Our responsibility in research is to report what we find and leave the judgements about the personal actions of individuals to others. Records often only tell a part of the story and it can be difficult when we are left with few records to know the “entire” or the “real” story. Even when we think we have the “real” story, there are still likely omissions. We’re often just left with the tip of the proverbial iceberg.
Such is the case with one-time Warsaw, Illinois, resident George Fennan. The man may or may not have been my step-ancestor.
He only appears in one set of records–and only for a short time.

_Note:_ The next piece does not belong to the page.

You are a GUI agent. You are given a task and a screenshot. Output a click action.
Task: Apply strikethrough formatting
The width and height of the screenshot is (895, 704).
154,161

And is appearance does not put him in a positive light.
On 12 May 1856 he is appointed administrator of the estate of Peter Bieger and guardian for Bieger’s two children by the Hancock County, Illinois, court.
Four days pass.
On 16 May 1856, Fennan signs a letter in Warsaw, Hancock County, Illinois, indicating that he is leaving the state and wishes to be relieved of his duties as administrator and guardian.
Other documents in the Bieger estate style Bieger’s widow, Barbara, as Fennan’s wife and she is appointed under the name Barbara Fennan as the administrator of Bieger’s estate and guardian of her children in June of 1856. There’s little doubt that she and Fennan were in some sort of relationship.

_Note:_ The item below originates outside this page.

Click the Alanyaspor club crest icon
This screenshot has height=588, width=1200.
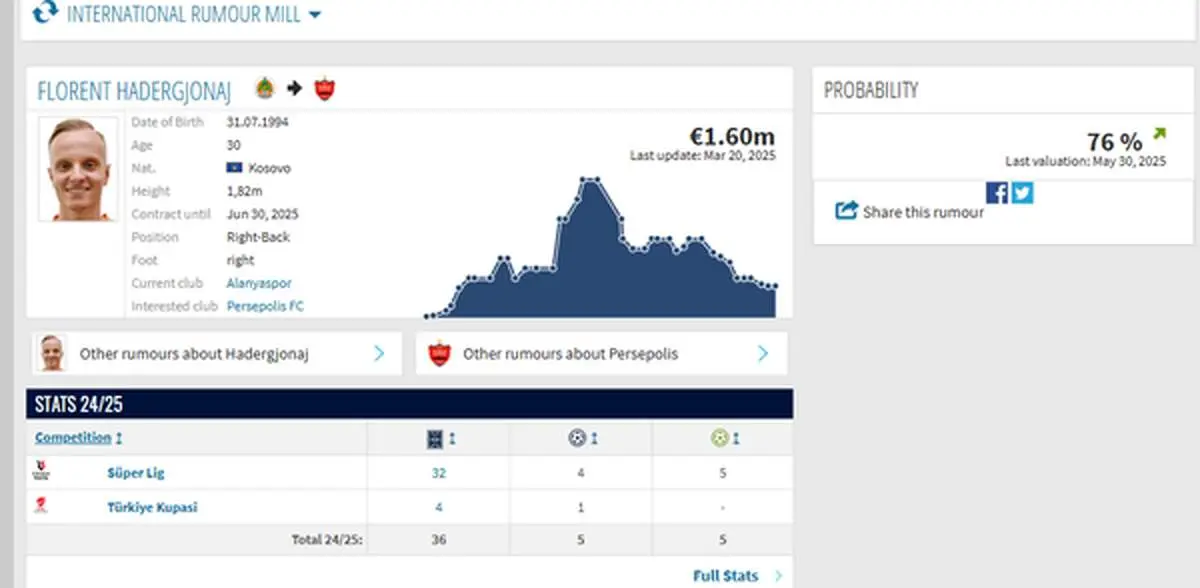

Fennan is never heard of again after his 16 May 1856 letter.
When Barbara marries in 1859 the marriage license indicated that she “had no lawful husband living.” The reference is not to Peter Bieger, but instead to George Fennan.

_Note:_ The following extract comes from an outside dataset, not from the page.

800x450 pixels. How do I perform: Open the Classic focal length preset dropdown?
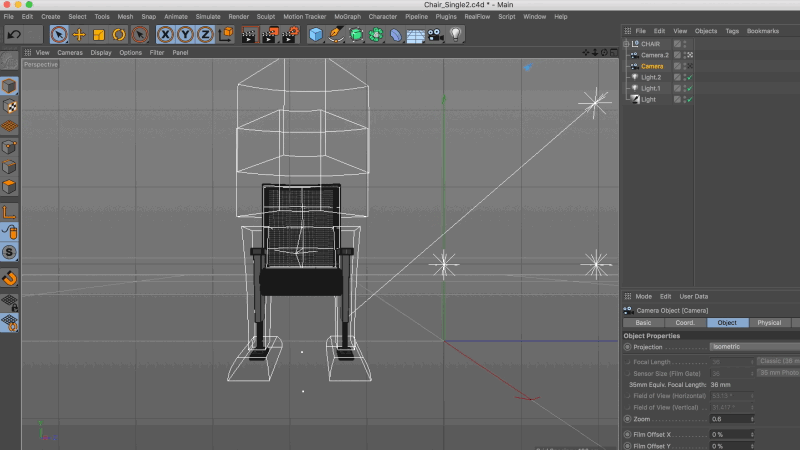[778, 360]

Sound genealogy methodology indicates that I need to research George Fennan a little more. It’s possible that some piece of information on him may provide me with a clue on Barbara. And Barbara’s life is essentially undocumented before her 1849 marriage to Peter Bieger in Cincinnati, Ohio. It’s possible that Fennan’s life holds a clue to help me research Barbara’s.
Or it’s possible he was the only unattached German male living in Warsaw, Illinois, after Peter Bieger died in the fall of 1855 leaving Barbara with two small children.
Like most stories the truth probably rests somewhere in between.